V5 Ultimate treats Q11 as the development-science overlay for the process-industry profile, with API + biologic drug-substance manufacturing as first-class workspace types. Every drug substance has a Q11 development register: the QTPP linkage, the CQA list with CPP linkage, the synthetic-route or biological-process diagram with the starting-material gate marked + justified against the Q11 + 2017 Q&A criteria, the control-strategy rationale, the impurity profile (actual + potential, with qualification status), the comparability assessments per Q5E for biologics, the viral-clearance validation modules per Q5A(R2).

Dossier assembly is structured around eCTD M4Q section structure. S.2.6 development summaries are assembled from the development register with cross-references auto-checked against S.2.2 / S.2.3 / S.2.4 / S.2.5 / S.4 so that CQA + CPP + control mentions remain internally consistent. Starting-material justifications are versioned + cross-referenced from S.2.3 + S.3.2 + S.2.6; designation changes require formal regulatory-impact assessment routed through change-control with ICH Q9 risk input. Cell-bank records per Q5A / Q5B / Q5D are managed under formal life-cycle control with sub-cultivation history + characterisation evidence.

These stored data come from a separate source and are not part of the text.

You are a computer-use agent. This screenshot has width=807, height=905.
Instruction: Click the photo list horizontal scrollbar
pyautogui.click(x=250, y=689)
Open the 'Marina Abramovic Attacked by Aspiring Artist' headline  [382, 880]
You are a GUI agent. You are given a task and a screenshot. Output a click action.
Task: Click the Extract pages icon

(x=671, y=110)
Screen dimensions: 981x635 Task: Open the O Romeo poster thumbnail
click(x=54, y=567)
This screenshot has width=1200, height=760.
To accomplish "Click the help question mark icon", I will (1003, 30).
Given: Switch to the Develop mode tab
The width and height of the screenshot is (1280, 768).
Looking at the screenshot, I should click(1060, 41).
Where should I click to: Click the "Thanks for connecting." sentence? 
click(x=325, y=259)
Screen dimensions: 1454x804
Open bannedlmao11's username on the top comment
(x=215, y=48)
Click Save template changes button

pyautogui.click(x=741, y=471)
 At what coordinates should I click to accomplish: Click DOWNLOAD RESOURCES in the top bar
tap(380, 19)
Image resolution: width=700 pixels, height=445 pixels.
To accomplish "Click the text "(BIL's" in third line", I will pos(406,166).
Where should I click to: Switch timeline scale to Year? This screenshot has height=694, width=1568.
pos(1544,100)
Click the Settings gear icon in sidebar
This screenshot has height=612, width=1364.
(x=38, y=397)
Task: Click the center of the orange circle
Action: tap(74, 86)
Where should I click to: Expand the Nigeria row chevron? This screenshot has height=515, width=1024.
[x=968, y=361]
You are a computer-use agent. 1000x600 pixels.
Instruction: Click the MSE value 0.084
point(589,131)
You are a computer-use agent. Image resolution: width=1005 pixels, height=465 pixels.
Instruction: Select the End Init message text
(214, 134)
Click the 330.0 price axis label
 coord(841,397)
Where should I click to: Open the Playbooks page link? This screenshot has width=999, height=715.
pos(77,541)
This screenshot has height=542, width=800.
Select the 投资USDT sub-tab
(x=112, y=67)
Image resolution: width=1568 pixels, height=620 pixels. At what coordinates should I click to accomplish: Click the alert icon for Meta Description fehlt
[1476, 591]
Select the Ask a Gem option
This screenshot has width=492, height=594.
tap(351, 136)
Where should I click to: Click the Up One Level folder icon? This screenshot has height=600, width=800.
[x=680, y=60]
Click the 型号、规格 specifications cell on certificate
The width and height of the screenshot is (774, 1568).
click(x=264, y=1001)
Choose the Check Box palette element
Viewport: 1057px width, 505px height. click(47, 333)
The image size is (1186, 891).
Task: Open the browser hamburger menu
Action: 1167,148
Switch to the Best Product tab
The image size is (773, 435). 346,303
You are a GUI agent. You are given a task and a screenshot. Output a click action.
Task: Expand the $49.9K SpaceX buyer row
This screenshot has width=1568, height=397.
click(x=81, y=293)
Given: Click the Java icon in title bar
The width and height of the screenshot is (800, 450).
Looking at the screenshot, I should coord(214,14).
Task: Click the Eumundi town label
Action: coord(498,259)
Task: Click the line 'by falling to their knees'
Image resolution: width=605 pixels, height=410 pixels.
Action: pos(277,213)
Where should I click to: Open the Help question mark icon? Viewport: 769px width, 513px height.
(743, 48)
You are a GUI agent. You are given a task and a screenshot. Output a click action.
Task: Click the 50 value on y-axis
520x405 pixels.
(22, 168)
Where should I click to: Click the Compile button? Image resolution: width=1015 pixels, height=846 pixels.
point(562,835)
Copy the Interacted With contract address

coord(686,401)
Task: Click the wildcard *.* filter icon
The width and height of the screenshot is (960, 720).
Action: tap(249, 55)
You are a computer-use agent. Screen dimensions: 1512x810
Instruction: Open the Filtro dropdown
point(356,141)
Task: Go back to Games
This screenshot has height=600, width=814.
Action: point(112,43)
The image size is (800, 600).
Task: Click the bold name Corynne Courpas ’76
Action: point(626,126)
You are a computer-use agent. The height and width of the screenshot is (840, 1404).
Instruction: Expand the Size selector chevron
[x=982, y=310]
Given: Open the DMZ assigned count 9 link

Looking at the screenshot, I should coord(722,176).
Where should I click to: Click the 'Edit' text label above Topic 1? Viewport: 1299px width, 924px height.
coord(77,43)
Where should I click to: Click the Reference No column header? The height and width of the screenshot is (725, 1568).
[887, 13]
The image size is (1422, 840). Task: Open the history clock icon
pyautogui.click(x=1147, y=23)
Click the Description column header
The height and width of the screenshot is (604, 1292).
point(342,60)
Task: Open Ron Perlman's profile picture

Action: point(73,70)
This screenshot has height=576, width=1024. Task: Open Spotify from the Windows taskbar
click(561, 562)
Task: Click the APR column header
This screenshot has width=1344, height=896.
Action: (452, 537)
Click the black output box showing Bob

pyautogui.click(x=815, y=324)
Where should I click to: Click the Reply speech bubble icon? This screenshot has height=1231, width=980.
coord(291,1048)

Q11 + Q12 are wired together: Established Conditions are explicit fields on the drug-substance record; PACMP-eligible changes are tagged + routed differently from full-variation changes; the post-approval lifecycle plan is a living document that surfaces commitments + change-management opportunities at management review. Knowledge management per Q10 is closed at the development → commercial tech-transfer boundary with structured tacit-knowledge capture + the development register becoming the commercial-site reference. Every Q11 artefact carries audit-trail evidence per 21 CFR 11 / Annex 11 and renders into the regulatory submission pack on demand.